Kopa felt driven as if by demons. He was an intelligent and ruthless man. He was ambitious to succeed, and he knew what the opposite face of the coin would mean. He had seen it happen to other associates who had bungled cases less serious than this matter of Durell and the astronaut. But he could not give up because of a ridiculous physical lapse. The doctor could keep him going for a few more days. After that, it would not matter.
When the massive, moustached Sergeant Banya arrived, Kopa asked for the list of suspected partisan sympathizers in the Racz district and ordered a swift combing to determine who could have been involved in the affair at the bridge. He gave the sergeant one hour to bring the prime suspects to the emergency room in the hospital clinic.
Sergeant Banya said heavily: “It will be difficult, Comrade Colonel. They will be hiding. You know how they hide after a job.”
“Find them!” Kopa screamed. “Bring them to me!” The doctor ran in with adrenaline as Kopa fell back, coughing, his pudgy face bluish again. Kopa ignored the twisting pain in his chest.
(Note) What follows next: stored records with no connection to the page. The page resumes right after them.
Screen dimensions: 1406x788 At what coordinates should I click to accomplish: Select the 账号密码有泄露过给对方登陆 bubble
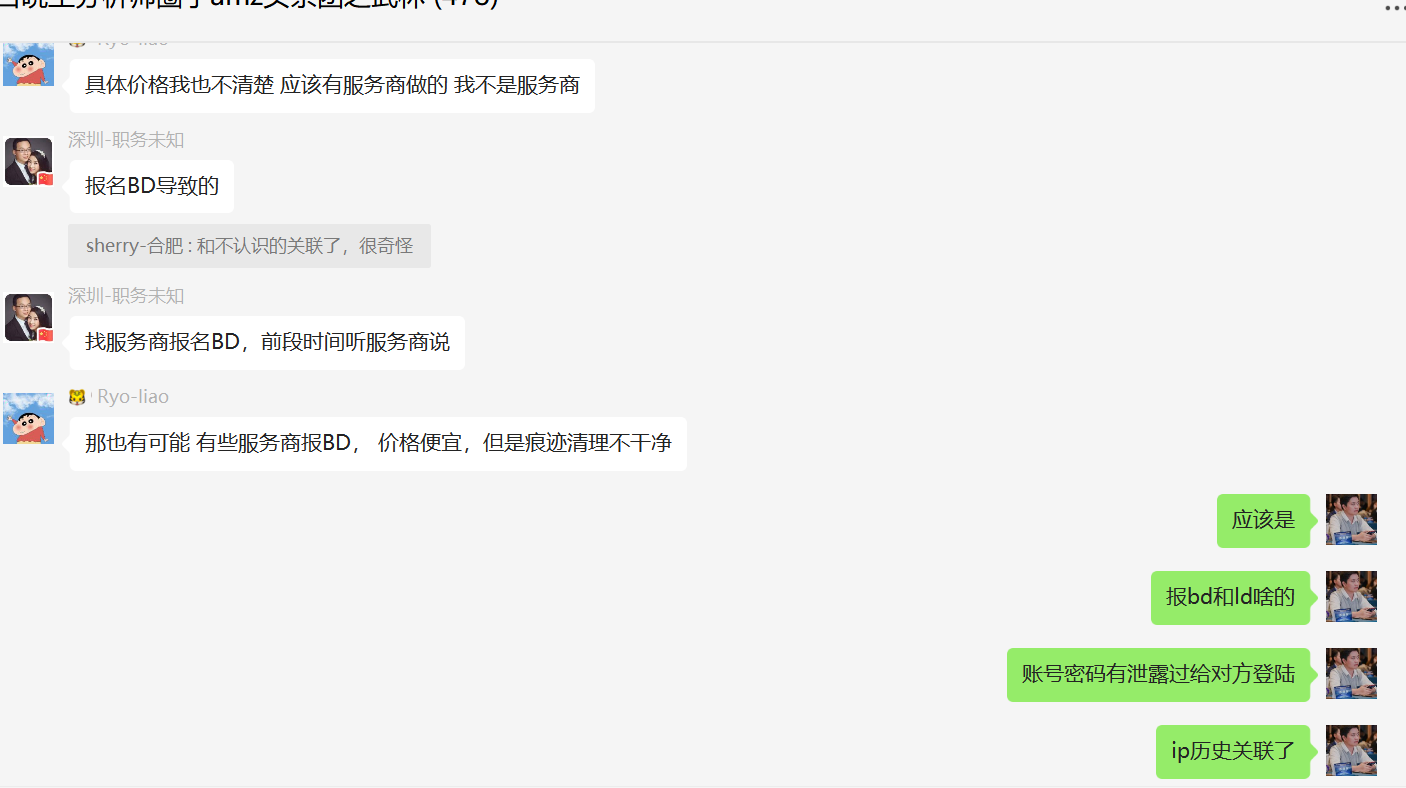coord(1158,674)
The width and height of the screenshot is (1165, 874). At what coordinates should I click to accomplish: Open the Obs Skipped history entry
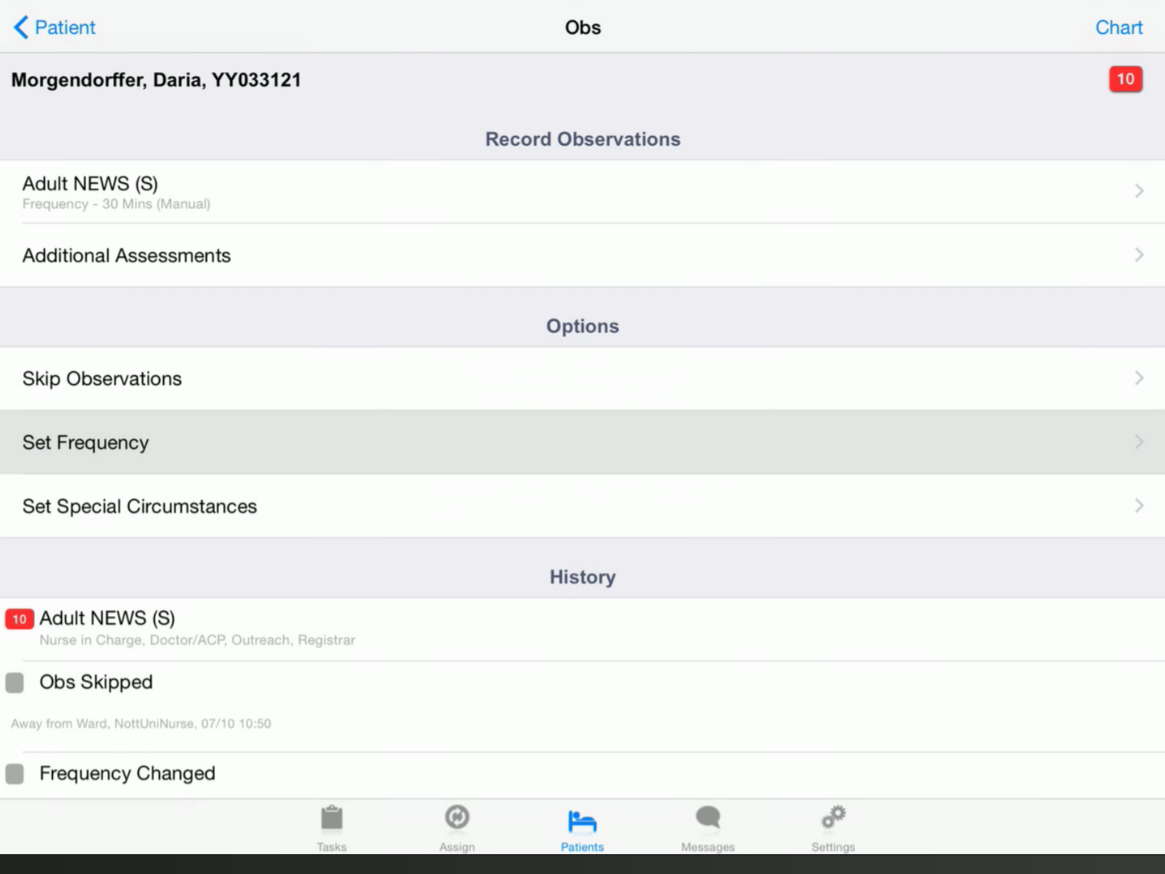pos(96,683)
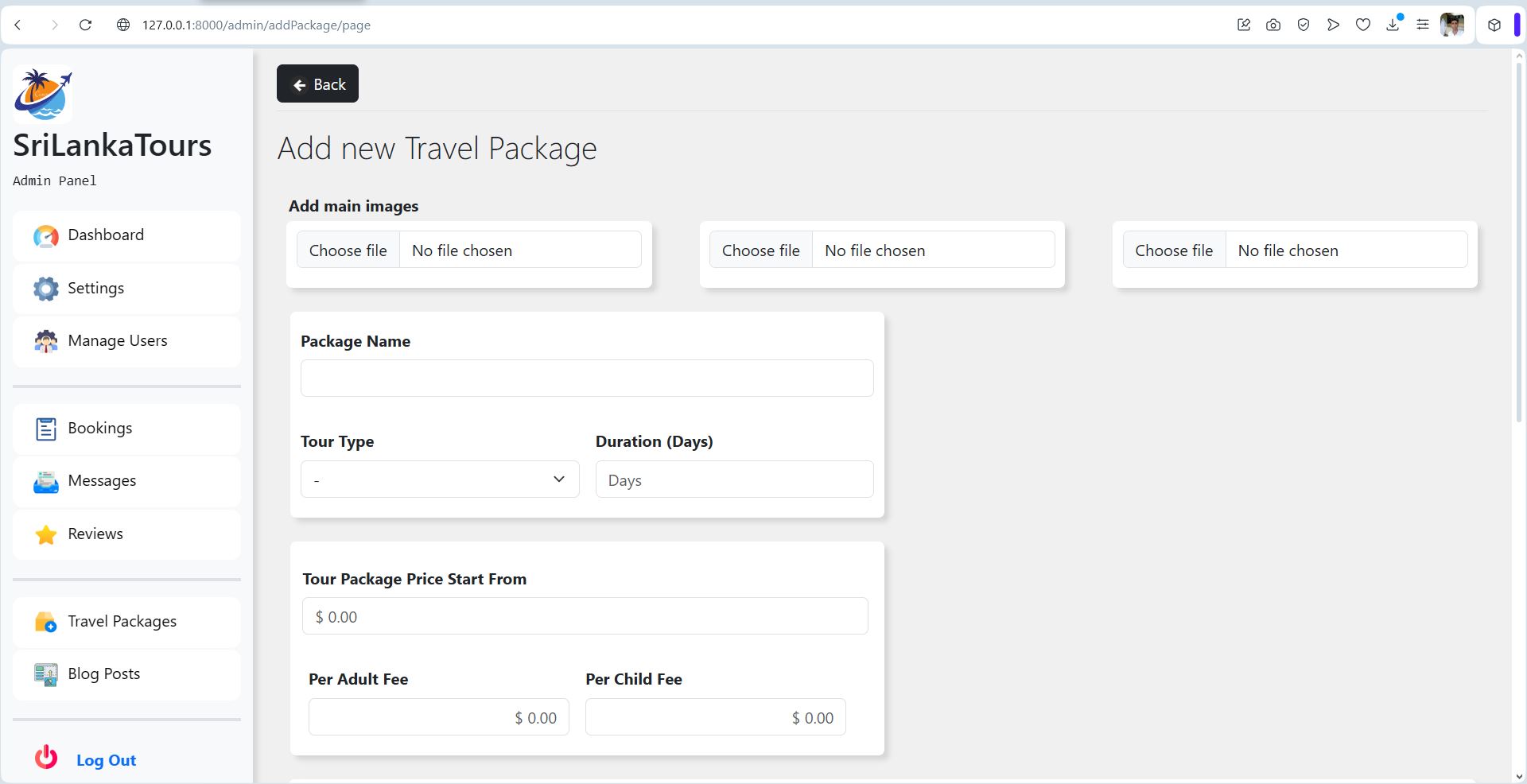Open Bookings via the clipboard icon
Image resolution: width=1527 pixels, height=784 pixels.
[x=46, y=429]
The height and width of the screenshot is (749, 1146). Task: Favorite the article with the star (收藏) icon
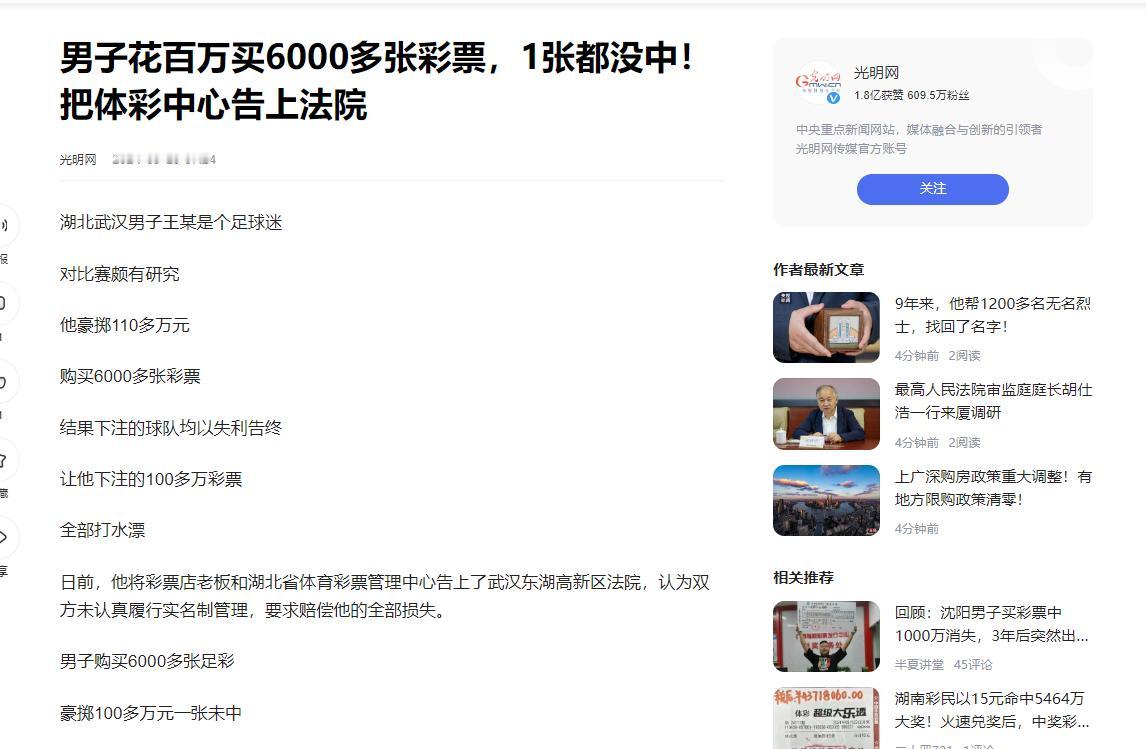click(4, 459)
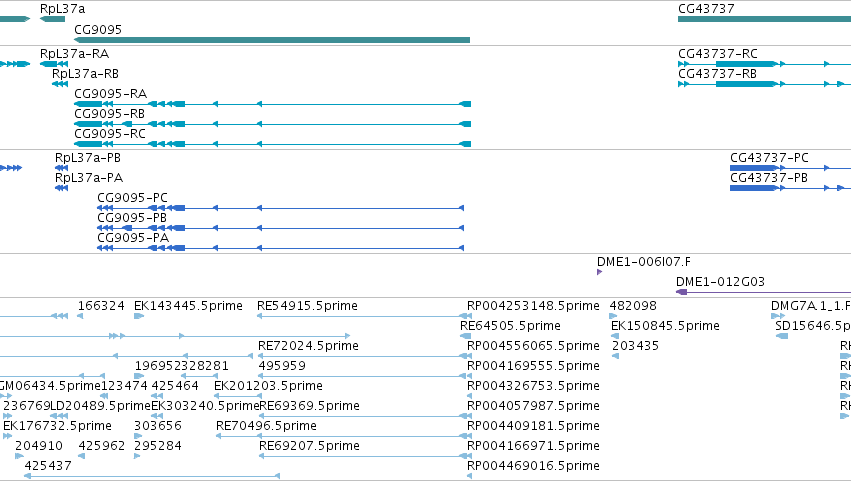Click the RpL37a gene arrow glyph

[x=53, y=19]
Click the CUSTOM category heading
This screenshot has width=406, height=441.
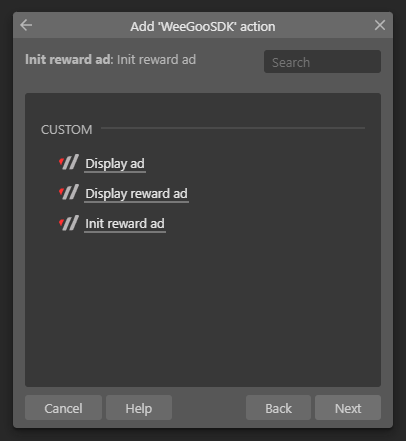click(66, 130)
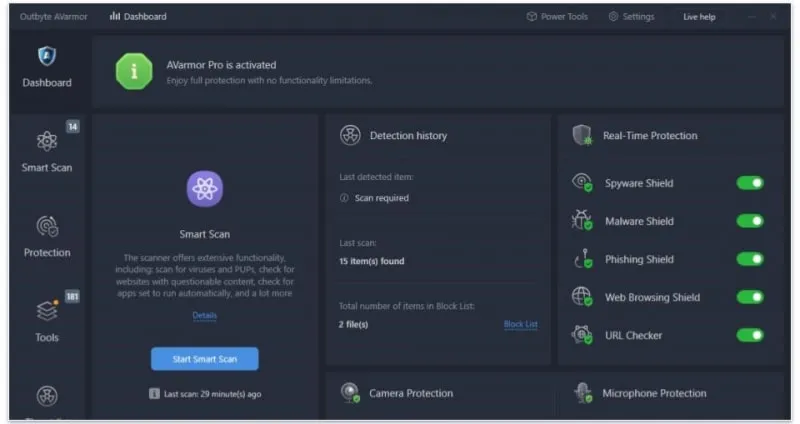Viewport: 800px width, 424px height.
Task: Open the biohazard icon at sidebar bottom
Action: [47, 396]
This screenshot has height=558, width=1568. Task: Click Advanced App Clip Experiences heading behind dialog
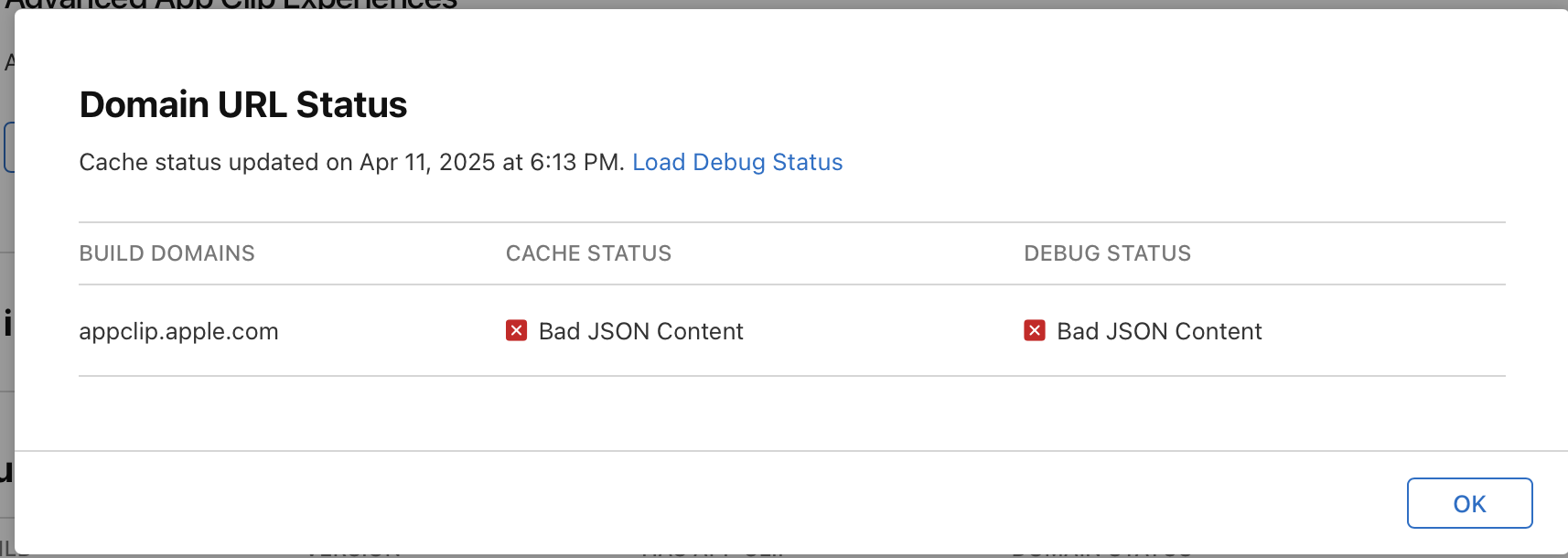point(231,5)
It would get better or worse. He could curse his physical distress for an eternity, but it would not change things. He had to go on.
When word came, an hour later, that Sergeant Banya had a suspect down in the clinic’s emergency room, Kopa got out of bed and dressed and walked down the steps with the doctor. It was four o’clock in the afternoon, and the lowering sun sent shafts of reddish light through the narrow, dusty windows of the clinic. Outside, a streetcar clanged and rumbled across St. Stephen’s Square. The doctor, a slim man with a delicate face and slightly slanted, Mongol eyes, had brought his bag of surgical instruments, as Kopa had ordered.